Mein Ost-Berlin: Malisix-Diaprojektor

Malisix-Diaprojektor
Malisix-Diaprojektor © & Foto: Schöneberg Museum

Die Künstlerin Roswitha Baumeister nutzte diese Leihgabe Ende der 1980er Jahre als künstlerisches Produktionsmittel. Nach der Aktion „Berlinerinnenstadt“ in der Nacht des 10. Novembers 1989 am Rathaus Schöneberg projizierte sie zur Walpurgisnacht 1990 eigene Scherenschnitte auf die Fassade des Wasserturms in Prenzlauer Berg. Der Malisix-Diaprojektor war hier zum ersten Mal in Ost-Berlin im Einsatz. In den Folgejahren kam es zu einem lebendigen Austausch innerhalb der Künstlerinnenprojekte „Pelze multimedia“ (Potsdamer Straße/Schöneberg) und „Cnemidophorus Uniparens“ (Knaackstraße/Prenzlauer Berg). Die daraus entstandenen Geschichten und Erinnerungen sind seit Januar 2019 auch als Teil der Ausstellung „Welcome to diversCITY“ im Jugend Museum zu sehen.

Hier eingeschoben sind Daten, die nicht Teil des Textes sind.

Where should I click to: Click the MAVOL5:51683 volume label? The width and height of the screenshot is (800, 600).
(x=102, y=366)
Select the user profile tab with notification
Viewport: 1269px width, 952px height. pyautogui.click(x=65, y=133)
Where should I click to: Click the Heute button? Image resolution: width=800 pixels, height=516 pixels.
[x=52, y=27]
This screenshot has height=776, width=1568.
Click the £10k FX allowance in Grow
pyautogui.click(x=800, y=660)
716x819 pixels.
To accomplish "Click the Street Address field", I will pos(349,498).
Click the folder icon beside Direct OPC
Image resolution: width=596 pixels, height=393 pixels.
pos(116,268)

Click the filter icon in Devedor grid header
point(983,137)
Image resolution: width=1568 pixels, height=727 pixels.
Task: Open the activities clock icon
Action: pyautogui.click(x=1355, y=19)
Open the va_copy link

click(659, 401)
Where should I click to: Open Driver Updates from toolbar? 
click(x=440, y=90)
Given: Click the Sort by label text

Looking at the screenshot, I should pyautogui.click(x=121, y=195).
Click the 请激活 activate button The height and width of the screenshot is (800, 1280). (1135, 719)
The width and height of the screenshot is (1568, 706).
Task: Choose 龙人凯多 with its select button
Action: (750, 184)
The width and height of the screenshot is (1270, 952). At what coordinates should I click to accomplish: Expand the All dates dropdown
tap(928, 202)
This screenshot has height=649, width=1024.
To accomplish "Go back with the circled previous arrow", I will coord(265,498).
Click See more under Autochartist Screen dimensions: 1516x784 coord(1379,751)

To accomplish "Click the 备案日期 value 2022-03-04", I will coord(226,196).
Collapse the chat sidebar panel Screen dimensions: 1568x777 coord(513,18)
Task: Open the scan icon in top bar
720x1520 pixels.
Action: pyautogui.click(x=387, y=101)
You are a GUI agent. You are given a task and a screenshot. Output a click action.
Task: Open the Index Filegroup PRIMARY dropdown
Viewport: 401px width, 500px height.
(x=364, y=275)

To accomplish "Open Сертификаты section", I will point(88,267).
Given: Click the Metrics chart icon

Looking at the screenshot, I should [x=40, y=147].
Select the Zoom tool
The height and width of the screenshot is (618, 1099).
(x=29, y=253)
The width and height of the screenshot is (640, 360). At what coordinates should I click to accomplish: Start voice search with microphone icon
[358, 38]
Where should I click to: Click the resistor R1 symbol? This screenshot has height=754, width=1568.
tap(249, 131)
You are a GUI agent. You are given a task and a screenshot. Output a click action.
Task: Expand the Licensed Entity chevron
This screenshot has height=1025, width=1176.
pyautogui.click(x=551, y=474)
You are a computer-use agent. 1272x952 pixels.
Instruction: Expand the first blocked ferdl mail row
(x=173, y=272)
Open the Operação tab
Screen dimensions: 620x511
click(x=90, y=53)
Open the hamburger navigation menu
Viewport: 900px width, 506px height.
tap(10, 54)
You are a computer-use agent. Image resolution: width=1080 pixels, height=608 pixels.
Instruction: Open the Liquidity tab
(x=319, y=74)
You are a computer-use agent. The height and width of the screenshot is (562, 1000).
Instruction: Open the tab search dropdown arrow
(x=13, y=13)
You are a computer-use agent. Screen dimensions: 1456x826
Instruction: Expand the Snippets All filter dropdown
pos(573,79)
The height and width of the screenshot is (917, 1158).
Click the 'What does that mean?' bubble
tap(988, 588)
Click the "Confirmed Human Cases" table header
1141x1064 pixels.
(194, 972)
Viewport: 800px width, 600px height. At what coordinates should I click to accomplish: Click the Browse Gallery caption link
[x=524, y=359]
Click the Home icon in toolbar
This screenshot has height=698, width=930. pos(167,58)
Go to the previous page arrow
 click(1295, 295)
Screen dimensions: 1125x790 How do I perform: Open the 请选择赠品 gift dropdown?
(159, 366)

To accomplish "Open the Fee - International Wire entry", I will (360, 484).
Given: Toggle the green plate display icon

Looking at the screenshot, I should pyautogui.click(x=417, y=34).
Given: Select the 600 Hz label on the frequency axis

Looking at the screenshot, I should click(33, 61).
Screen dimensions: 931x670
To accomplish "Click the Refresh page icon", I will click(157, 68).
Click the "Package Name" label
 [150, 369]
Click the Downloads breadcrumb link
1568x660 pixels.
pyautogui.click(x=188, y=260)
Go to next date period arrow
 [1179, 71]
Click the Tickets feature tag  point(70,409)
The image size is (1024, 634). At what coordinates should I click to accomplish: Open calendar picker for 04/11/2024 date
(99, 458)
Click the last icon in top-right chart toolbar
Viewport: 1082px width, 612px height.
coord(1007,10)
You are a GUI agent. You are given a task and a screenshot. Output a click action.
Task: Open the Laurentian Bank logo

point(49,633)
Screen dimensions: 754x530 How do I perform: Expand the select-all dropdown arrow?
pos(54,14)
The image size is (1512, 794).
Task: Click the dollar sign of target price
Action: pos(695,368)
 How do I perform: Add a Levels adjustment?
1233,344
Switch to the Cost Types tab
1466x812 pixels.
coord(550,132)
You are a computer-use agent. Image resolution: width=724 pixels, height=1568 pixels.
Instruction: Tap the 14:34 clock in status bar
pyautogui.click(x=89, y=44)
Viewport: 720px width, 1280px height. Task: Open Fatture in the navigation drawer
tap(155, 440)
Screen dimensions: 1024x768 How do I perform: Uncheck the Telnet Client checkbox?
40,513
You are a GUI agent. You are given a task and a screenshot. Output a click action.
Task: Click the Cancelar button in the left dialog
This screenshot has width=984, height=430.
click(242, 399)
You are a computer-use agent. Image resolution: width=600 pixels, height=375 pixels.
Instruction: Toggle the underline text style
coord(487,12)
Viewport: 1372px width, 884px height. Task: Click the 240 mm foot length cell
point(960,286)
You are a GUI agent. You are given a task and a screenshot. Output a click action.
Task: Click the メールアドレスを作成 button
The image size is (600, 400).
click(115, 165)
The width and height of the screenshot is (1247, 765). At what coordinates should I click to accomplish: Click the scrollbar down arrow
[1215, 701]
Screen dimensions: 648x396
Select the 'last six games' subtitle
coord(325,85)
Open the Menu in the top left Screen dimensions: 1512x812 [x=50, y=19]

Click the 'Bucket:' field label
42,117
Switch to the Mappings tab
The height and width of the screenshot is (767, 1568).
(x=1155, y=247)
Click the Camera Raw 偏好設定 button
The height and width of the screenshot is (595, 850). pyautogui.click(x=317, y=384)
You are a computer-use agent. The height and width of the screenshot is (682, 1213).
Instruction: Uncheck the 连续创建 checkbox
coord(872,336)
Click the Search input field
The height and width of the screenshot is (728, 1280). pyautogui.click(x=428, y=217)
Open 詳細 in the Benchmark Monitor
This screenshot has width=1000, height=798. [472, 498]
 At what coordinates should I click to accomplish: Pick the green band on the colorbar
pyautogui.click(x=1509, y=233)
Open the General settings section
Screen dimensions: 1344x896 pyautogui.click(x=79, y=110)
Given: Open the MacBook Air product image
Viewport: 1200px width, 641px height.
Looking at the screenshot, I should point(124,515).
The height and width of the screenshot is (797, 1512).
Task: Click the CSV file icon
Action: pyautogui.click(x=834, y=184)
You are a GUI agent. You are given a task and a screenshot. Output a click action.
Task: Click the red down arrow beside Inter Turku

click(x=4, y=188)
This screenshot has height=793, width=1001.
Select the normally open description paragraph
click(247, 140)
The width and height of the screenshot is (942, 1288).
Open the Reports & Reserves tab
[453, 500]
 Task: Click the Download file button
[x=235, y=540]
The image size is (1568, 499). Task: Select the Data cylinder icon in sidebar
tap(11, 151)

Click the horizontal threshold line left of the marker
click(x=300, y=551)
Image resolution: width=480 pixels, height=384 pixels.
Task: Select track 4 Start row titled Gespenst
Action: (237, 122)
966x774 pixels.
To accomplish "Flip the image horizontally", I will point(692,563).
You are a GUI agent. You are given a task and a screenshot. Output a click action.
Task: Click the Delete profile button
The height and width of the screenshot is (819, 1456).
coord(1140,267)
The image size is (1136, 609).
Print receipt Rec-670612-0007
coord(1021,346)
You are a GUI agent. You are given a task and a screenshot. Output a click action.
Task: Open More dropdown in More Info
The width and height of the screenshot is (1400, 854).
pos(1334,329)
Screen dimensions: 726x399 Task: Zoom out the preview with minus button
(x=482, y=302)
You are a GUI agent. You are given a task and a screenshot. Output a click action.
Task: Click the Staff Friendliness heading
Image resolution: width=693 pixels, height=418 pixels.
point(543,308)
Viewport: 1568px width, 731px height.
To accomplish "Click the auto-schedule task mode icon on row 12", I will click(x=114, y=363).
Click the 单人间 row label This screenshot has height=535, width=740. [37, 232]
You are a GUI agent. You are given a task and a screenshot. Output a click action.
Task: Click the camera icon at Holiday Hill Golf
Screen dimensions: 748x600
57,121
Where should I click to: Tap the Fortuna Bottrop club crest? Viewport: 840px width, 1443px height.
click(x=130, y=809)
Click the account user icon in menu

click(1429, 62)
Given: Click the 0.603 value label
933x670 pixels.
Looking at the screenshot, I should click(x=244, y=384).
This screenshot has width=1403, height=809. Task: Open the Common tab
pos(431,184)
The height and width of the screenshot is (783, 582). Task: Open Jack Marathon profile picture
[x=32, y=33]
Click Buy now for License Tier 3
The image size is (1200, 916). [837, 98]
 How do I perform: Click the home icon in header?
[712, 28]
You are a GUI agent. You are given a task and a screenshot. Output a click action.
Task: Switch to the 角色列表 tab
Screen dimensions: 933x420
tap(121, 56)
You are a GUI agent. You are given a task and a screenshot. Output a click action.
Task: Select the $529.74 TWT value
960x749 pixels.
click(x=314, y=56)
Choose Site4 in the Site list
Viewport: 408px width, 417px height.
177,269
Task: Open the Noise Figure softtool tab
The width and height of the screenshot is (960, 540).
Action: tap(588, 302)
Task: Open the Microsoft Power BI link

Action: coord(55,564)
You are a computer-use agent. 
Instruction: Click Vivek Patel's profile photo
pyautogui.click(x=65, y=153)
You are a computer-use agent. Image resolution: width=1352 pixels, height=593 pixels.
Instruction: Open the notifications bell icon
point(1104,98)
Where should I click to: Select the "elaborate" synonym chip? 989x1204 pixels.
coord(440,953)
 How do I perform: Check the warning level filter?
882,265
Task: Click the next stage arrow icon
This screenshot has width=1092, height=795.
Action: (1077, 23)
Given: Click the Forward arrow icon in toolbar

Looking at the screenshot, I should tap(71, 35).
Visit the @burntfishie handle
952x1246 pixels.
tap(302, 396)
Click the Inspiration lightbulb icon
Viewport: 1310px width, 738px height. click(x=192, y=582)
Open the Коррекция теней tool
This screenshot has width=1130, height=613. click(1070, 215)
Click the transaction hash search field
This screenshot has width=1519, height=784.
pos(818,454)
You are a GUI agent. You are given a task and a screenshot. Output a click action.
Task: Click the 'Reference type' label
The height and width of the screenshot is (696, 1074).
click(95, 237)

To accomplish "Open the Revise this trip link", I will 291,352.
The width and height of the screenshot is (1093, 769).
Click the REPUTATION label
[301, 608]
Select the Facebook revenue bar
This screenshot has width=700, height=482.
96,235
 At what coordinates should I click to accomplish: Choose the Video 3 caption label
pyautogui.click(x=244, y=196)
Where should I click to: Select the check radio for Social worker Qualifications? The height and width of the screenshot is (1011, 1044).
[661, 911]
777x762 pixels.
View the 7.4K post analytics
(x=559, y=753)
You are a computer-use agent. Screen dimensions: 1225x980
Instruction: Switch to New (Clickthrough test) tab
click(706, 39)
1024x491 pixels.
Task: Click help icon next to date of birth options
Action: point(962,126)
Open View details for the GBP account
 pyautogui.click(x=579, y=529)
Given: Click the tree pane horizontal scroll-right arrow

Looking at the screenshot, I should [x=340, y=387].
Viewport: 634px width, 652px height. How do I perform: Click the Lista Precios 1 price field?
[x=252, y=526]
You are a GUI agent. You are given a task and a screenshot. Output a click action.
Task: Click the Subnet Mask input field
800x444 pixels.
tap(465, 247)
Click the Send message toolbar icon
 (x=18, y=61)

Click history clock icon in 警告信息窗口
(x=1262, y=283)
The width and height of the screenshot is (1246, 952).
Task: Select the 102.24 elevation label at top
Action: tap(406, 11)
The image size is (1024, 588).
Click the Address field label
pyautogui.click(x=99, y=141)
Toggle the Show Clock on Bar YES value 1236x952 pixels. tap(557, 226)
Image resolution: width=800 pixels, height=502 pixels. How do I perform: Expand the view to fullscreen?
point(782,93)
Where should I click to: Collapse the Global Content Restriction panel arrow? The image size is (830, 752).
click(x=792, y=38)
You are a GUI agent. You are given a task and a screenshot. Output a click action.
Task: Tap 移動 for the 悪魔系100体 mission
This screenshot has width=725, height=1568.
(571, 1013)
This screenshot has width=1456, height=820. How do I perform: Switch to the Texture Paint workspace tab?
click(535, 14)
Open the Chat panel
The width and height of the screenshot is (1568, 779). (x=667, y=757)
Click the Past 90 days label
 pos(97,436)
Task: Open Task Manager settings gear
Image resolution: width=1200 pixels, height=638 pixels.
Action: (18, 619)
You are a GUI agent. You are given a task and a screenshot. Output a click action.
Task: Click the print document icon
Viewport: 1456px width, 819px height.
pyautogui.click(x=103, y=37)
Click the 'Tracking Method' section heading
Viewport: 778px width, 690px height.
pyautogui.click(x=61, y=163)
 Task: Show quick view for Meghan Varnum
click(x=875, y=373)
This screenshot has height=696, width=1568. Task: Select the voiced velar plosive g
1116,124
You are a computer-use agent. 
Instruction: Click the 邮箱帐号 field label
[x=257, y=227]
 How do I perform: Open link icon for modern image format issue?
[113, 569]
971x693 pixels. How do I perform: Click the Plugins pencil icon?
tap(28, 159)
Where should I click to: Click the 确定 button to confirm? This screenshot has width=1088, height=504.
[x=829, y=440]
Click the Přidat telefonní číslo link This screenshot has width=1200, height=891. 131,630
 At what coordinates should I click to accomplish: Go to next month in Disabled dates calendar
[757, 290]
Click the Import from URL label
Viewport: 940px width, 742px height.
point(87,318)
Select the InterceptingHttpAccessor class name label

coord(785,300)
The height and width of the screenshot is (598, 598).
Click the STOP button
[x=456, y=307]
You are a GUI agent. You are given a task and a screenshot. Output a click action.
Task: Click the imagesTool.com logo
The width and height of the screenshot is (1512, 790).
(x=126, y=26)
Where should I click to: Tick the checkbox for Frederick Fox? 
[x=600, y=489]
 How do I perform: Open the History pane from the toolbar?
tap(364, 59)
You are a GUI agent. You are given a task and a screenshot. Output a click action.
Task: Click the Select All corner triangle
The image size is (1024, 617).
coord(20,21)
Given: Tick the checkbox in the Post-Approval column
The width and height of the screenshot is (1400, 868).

Die Autorin Ellen Roters ist Pädagogische Leiterin des Jugend Museums / Museen Tempelhof-Schöneberg. Das Objekt ist eine Leihgabe von Roswitha Baumeister und wurde für den Raum Mein Ost-Berlin in der Ausstellung Ost-Berlin. Die halbe Hauptstadt zur Verfügung gestellt.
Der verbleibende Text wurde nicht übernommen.